Joe Bolkcom

Joe Bolkcom

Three Democrats who serve in the state senate are beginning an experiment to see if they can limit their food and transportation expenses to $77 for one week. Senator Joe Bolkcom of Iowa City is accepting the challenge to try to live on a minimum wage worker’s salary for a week, starting tonight.

“It’s an awareness raising opportunity for people that are willing to take this challenge to actually sit down and think about what’s involved,” Bolkcom says. “I’ve started on a grocery list in the last couple of days. What food products can I buy and stretch day-to-day and make last for a week?”

Bolkcom will take his lunch to work, plus he will skip his weekly Wednesday night meet-up with friends at a local Iowa City bar. He also plans to ride his bike around Iowa City as much as possible, to avoid having to fill up the tank on his car.
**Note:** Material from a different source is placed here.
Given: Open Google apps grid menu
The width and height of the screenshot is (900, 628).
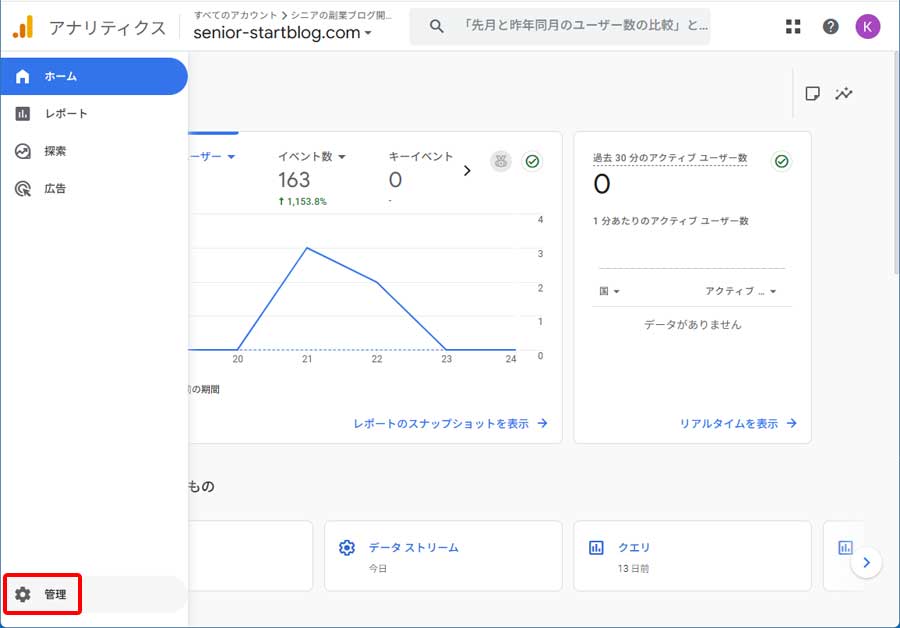Looking at the screenshot, I should tap(793, 26).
“You have to be a PhD in pinching pennies as a low-income person,” Bolkcom says.

State Senators Tom Courtney of Burlington and Rob Hogg of Cedar Rapids will also try to live on $77 for a week. That’s how much Matt Sinovic of Progress Iowa says minimum wage workers have left for food and gas once they’ve paid for their housing.
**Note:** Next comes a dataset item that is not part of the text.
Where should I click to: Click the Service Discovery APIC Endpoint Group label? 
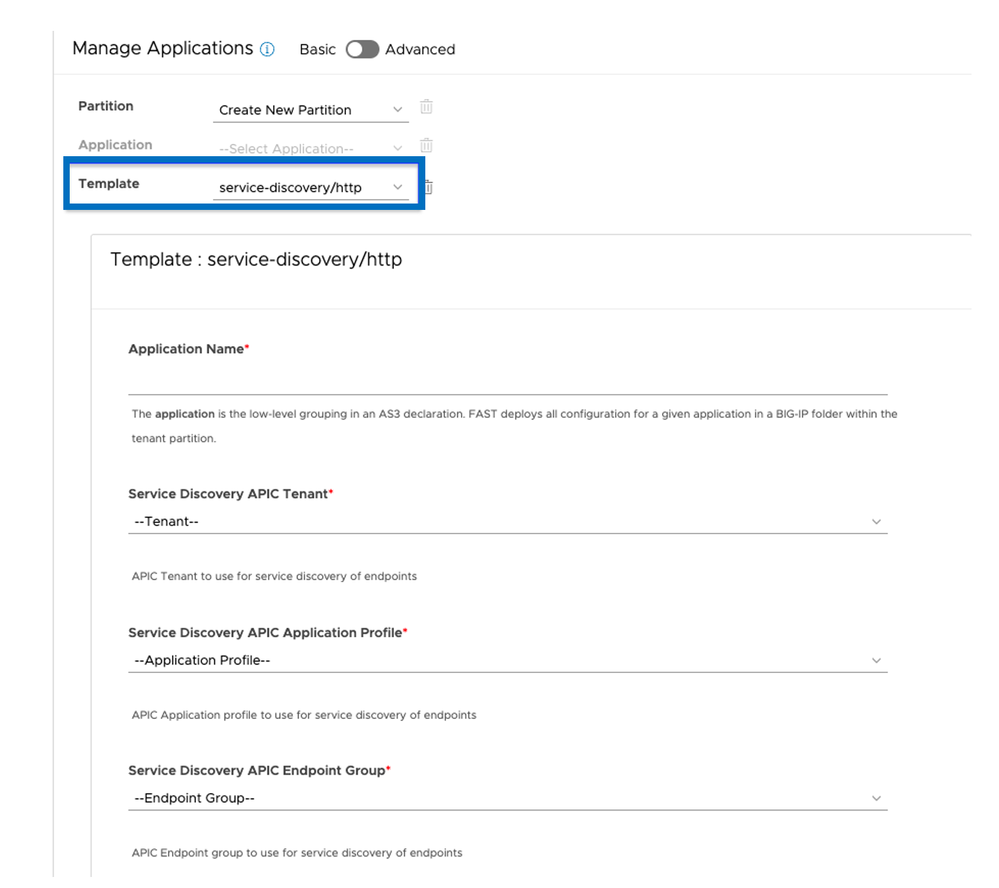click(x=257, y=771)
“I would love it if even the opponents of raising the minimum wage would at least attempt this,” Sinovic says, “because I think they’d be much better informed when they come back to the legislature next session and decide whether to raise the minimum wage.”

Progress Iowa and other liberal activist groups have formed a “Raise the Wage Iowa Coalition” and they are calling on elected officials in Iowa to live on the minimum wage for a week.
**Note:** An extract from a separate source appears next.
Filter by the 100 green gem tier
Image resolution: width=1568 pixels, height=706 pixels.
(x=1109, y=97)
“I would just challenge every Iowan to think about: ‘What would you do with $77 a week?'” says Sue Dinsdale of the Iowa Citiens Action Network. “You don’t have to literally take the challenge…Then sit back and think about your friends and neighbors that are trying to survive on that small amount of money.”

Iowa’s minimum wage is $7.25 an hour, the same as the federal minimum wage. Fast food workers in 150 cities across the country have walked off the job today and joined picket lines to call for raising the federal minimum wage to 15 dollars an hour.